Submitted to: Comparative Endocrinology International Congress Abstracts
Publication Type: Abstract only
Publication Acceptance Date: 2/1/2005
Publication Date: 5/22/2005
Citation: Small, B.C., Waldbieser, G.C., Murdock, C.A., Peterson, B.C. Molecular cloning, genomic organization and functional characterization of channel catfish growth hormone receptor: Changes in hepatic GHR mRNA expression following fasting and feeding exogenous cortisol. Proc. XV International Conference of Comparative Endocrinology, Boston, MA. p. 120. Interpretive Summary:
Technical Abstract: The full-length channel catfish (Ictalurus punctatus) growth hormone receptor (GHR) was cloned from liver cDNA by reverse transcription-polymerase chain reaction (RT-PCR) and random amplification of 5' and 3' cDNA ends (RACE). Sequence analysis revealed an open reading frame that codes for a mature 555 amino acid protein with characteristic GHR motifs.

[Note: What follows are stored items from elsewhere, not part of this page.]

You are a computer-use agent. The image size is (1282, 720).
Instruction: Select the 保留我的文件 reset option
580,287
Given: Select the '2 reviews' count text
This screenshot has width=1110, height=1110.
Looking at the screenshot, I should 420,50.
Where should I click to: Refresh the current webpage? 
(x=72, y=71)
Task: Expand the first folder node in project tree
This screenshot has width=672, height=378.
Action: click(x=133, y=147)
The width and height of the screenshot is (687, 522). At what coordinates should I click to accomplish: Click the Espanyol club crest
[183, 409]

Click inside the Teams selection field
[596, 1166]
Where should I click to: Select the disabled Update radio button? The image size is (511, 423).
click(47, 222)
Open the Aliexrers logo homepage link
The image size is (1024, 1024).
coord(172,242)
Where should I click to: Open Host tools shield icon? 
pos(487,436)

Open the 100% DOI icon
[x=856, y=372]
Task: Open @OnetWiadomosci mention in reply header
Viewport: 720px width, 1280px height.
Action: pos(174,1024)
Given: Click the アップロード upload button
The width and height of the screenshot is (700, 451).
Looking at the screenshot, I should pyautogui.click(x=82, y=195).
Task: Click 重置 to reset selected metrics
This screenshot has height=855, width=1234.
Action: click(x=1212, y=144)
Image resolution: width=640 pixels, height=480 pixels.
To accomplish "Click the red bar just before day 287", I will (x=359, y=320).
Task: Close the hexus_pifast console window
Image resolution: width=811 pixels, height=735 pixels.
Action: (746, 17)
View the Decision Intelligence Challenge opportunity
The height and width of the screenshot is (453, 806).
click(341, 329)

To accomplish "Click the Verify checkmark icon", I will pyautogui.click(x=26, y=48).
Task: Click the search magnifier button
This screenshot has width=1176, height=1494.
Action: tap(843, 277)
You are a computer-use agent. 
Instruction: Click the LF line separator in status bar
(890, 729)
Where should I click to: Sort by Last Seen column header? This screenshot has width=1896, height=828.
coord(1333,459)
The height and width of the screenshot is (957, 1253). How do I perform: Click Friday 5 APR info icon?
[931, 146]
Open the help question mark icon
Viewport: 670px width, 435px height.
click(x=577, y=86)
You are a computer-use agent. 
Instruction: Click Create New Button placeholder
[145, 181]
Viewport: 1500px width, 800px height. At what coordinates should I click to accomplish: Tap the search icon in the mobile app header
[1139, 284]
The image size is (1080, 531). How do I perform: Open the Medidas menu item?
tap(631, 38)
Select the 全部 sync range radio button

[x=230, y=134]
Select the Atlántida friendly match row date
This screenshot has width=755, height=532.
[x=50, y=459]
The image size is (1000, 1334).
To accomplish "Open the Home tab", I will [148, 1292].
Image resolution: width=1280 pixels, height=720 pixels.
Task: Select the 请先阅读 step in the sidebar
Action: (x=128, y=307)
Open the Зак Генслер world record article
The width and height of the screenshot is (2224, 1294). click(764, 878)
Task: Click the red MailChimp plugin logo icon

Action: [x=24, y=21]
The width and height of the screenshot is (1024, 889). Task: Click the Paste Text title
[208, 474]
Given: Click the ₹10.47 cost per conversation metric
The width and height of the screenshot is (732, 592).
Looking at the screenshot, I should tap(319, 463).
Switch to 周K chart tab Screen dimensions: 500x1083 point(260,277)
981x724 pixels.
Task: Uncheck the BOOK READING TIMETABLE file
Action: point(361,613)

Bacterial artificial chromosome (BAC) sequencing, RT-PCR, and genomic PCR indicate that the GHR gene encompasses five exons. A tetranucleotide microsatellite repeat (GATG)7 was identified in the 3' non-translated region and amplified from genomic DNA. Four alleles were identified in a population of 36 randomly bred catfish, and average heterozygosity in this population was 62%. Two reference full-sib families were genotyped and allelic inheritance permitted placement of the GHR locus on the channel catfish genetic linkage map. A real-time RT-PCR assay was used to measure GHR mRNA expression in the liver of channel catfish which were fasted, fed a standard feed, or fed a cortisol-laden feed for four weeks. Levels of hepatic GHR mRNA were lower in cortisol-fed and fasted fish compared to fed fish, and were positively correlated to circulating IGF-I levels. These results suggest that a reduction in hepatic GHR gene expression might serve as a mechanism for the reduction of circulating IGF-I in channel catfish during periods of long-term fasting and stress.